Chegámos a este ponto na economia angolana. E chegámos a este ponto em véspera de eleições. Contudo, o governo recusa-se a tomar medidas reais, “empurrando com a barriga” o problema.
Qualquer cura vai trazer sofrimento grave numa primeira fase. Se o governo optasse por combater a inflação primeiro, o que deve ser feito, as taxas de juro têm de subir, o dinheiro restringido, o consumo diminuído, e as importações eventualmente reduzidas. Todo um conjunto de medidas que deixaria as massas populares ainda mais descontentes. Tecnicamente, devia ser essa uma parte da receita que o FMI traria, e o ex-ministro Armando Manuel defenderia. Por isso terá sido demitido, além das eventuais desavenças com o filho do presidente.
Claramente, o presidente quer fazer uma gestão política do ciclo económico, tentando chegar às eleições sem medidas impopulares ao nível da economia, além das que já tomou e aparentemente foram absorvidas pelo povo.
Simplesmente, se a inflação continuar persistentemente descontrolada terá efeitos muito negativos em várias áreas, como:
A redistribuição de rendimento: um primeiro risco de inflação mais elevada é o seu um efeito regressivo sobre as famílias de baixo rendimento e sobre os idosos. Isto acontece quando os preços dos serviços alimentares, como o pão, aumentam a um ritmo acelerado.
A queda dos rendimentos reais: milhões de pessoas enfrentam um corte real nos seus salários, o que significa que ficam com menos dinheiro e que compram menos; facilmente podem passar mais fome.
As taxas de juro reais tornam-se negativas: se as taxas de juros de contas de poupança são inferiores à taxa de inflação, então as pessoas que dependem de juros ficam mais pobres.
Custo dos empréstimos: a inflação alta também pode levar a custos de empréstimos mais elevados para as empresas e as pessoas que necessitam de empréstimos.
A incerteza do negócio: a inflação alta e volátil não é favorável à confiança dos empresários, em parte porque eles não podem ter a certeza de que os seus custos e preços são susceptíveis de ser pagos.
Portanto, em resumo, menos dinheiro e menos negócios, empréstimos mais caros. Estes são os perigos da inflação, e já estão a verificar-se em Angola.
Não se pense que tudo se resolve com a subida do preço do petróleo. A causa estrutural dos problemas da economia não foi a descida dos preços do petróleo.

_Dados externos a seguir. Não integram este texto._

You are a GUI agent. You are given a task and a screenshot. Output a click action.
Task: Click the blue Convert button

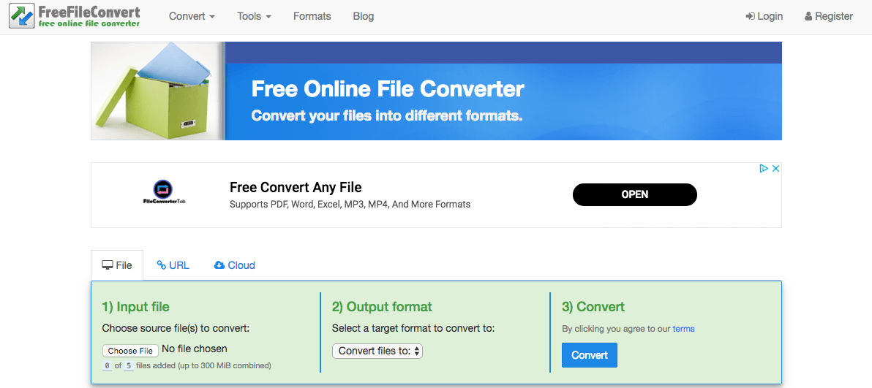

A descida do preço do petróleo apenas mostrou que a economia de Angola estava no mar sem calções, como diria o grande investidor americano Warren Buffet.
O problema em termos de diagnóstico é mais simples: a economia angolana teve dinheiro a mais e produção a menos; andou embriagada, e como a bebedeira foi muito grande, a ressaca é dramática.
E não é possível continuar a fingir até às eleições.
Note-se, aliás, que uma primeira consequência lateral de tudo isto foi o anúncio efectuado pelo secretário de Estado das Relações Exteriores, Manuel Augusto, de que Angola adiara até 2021 a pretensão de ser considerada pela ONU um país de desenvolvimento médio. Angola continua e continuará a ser um país de baixo desenvolvimento, pobre e com dirigentes multimilionários, que roubam do povo para serem bilionários.